最近は優秀なボイスチェンジャーまであり、男性でありながら自然な幼女の声を出せるなど技術の進歩も目覚ましいと言えるだろう。
つまり何が言いたいかというと
「僕達に後輩が出来るの?」
こういう事である。
Vの芸能プロダクションと言うべき『くじよじ』では多数のVをデビューさせて管理している。
ここ最近は異世界からやってきた本物の勇者と魔王をそのままのキャラクターでデビューさせる。
という一大プロジェクトにかかりっきりであったが、2人も現代社会にすっかり慣れて手が離れた為に新しい子をデビューさせようという話になったのだ。
本来はもう少し2人に手をかけるつもりだったのだが、2人の適応力とマオの優秀さがこの結果をもたらしたと言って良いだろう。

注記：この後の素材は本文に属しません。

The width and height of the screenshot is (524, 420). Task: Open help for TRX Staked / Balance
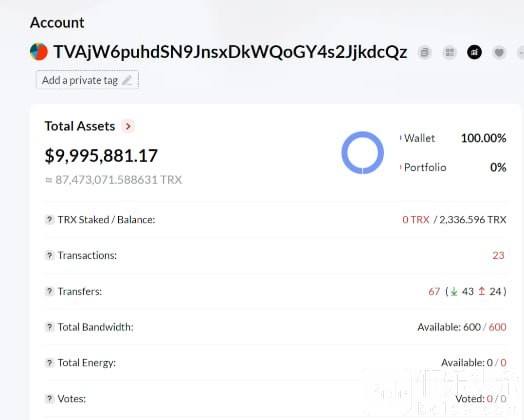49,220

「そうよ〜貴女達もすっかり慣れて固定ファンもたくさん付いてきたからね。
もうそろそろ新しくデビューさせようと思って」
「久しぶりのデビューなので私達としても大きなイベントにしたいんです。
そこで2人に司会をしてもらって紹介して雑談しながらデビューさせるのはどうかという話になったんですよ」
「ふむ、それは構わぬがどのようなキャラクターなのじゃ?」
マオに問われて里中は机の中から資料を取り出した。
「1人目はこの黒雪 姫花ちゃんね。
童話の白雪姫をモチーフにして、それらを残しつつ黒いゴスロリの格好にしているわ。
片目に眼帯をしているのが特徴ね。
黒い傘を持っているけれど、これは銃になっていて吸血鬼という設定よ」
「うわ〜かわいい!
それに本当に漫画やアニメにいそうなキャラ設定だね」
「うむ、実に男性ファンの心を掴みそうな格好をしておるのう。
しかし、ここまでキャラ作り込んでも維持できんのではないかの?」
「そこがVの醍醐味みたいな所はありますから気にせずに。
2人みたいにキャラと中身が一致して崩れない方が珍しいんですよ」
そんな事を言う唯の言葉に2人は首をひねる。
「僕たちはそのままやっているだけだから」
「キャラクターとか言われても困るのう」
「2人はそれで良いのよ。
もう1人はこの子ね。
夜野 蝶子、スナックを経営しているママという設定よ。
本人がお酒大好きな大人の女性なので、最近流行りのバブみを感じさせるデザインにしているわ。
包容力のある女性って感じね」
「おお、おっぱいがバインバインだ。
社長〜このおっぱい動くの?」
「もちろん動くわよ〜そこが視聴者の望んでいる所でしょうし。
この2人が同期としてデビューするからお披露目会はよろしくね」
「分かった!頑張るよ!」
「妾も可愛い後輩のために出来る限りのことはするぞ」
里中の言葉に2人は頷き、後輩のデビュー日を心待ちにするのであった。